Word for word, restate the records that follow.

=-=-=-=-=

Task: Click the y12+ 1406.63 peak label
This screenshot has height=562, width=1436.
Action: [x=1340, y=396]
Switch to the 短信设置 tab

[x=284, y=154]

=-=-=-=-=

§ **Completed exercise**
Task: Click the y12+ 1406.63 peak label
This screenshot has height=562, width=1436.
Action: [x=1340, y=396]
Switch to the 短信设置 tab

[x=284, y=154]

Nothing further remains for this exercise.